Our multivariate analysis demonstrated that patients with primary education had more knowledge about SARS-CoV-2 transmission than other education levels. According to other studies on COVID-19, knowledge about the disease can increase among individuals from lower schooling levels when educational health programs are implemented 14, which could be related to our results. As in other studies (20, 21), knowledge in younger adults and patients with only primary education was probably acquired through social media, a popular new method reported worldwide. In contrast with results from another study 32, we found that among younger people positive attitudes associated with the belief that Venezuela is prepared for controlling the virus predominated, which could respond to the fact that young people are more optimistic about this matter. Regarding practices, the asymptomatic patients tended to be more inclined to wash their hands and avoid crowded places, with the exception of potential exposure at their workplaces, and handwashing with sanitizer was the most frequently used method, as was evidenced in other countries 33. In general, people with higher education levels tend to have better protection practices and asymptomatic patients tend to change their masks or disinfect them more frequently (at least every two days).

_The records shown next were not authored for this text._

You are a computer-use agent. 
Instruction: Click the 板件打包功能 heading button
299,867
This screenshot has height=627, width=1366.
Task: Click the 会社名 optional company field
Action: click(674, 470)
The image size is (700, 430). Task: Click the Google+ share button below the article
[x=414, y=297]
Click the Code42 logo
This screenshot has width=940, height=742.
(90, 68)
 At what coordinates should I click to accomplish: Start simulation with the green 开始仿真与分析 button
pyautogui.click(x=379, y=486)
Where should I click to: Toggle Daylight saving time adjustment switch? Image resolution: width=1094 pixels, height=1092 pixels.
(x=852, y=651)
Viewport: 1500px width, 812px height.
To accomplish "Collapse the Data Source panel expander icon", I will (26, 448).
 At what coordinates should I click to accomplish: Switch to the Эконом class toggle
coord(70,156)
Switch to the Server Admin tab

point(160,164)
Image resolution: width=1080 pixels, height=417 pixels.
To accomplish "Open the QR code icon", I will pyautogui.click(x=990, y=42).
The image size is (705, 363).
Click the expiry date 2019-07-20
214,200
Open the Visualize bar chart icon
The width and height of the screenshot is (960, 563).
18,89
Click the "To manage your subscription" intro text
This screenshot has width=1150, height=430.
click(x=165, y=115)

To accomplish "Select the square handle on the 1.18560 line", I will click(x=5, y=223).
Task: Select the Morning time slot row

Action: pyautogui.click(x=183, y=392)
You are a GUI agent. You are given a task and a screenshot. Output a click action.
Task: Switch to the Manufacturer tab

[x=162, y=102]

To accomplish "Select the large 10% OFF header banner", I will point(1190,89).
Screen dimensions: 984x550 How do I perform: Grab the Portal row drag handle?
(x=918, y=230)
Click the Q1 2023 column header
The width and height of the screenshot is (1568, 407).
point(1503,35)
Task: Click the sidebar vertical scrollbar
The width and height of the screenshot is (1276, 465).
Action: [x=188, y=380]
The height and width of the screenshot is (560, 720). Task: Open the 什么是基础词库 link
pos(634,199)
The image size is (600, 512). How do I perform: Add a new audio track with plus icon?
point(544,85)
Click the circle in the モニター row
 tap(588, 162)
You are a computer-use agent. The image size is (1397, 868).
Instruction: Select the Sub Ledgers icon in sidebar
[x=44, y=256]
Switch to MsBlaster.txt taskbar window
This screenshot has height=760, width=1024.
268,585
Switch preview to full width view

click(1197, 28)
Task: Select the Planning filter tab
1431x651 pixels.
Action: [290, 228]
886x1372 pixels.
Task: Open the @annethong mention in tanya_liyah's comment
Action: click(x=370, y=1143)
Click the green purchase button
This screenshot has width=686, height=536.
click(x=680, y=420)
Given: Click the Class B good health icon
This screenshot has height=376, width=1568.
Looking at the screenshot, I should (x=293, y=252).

Although we provided key insight on patients’ KAPs about COVID-19 in Venezuela, our study has some limitations. First, the questionnaire was not previously validated for KAPs regarding COVID-19; however, the questions used were based on WHO recommendations and previous KAP studies validated in other countries 13-15, and second, we evaluated KAPs regarding COVID-19 in a single diagnostic center, so more studies are required to examine knowledge gaps and practices by patients treated at different satellite centers in the country. Notwithstanding these limitations, this is the first study evaluating KAPs regarding COVID-19 in Venezuela and our results can be used to promote healthy practices and enhance patient care through educational and preventive strategies at the national level. They could also be useful for public healthcare authorities from other countries in the American continent.
The study found adequate knowledge regarding the SARS-CoV-2 infection symptoms, transmission, and prevention among patients screened at the HUC triage tent, as well as high demand for the test by asymptomatic patients wanting to travel to other states or countries, or returning to work. The information was obtained during the early phase of the pandemic in Venezuela and could contribute to design COVID-19 prevention strategies, foster optimistic attitudes, and promote safe practices.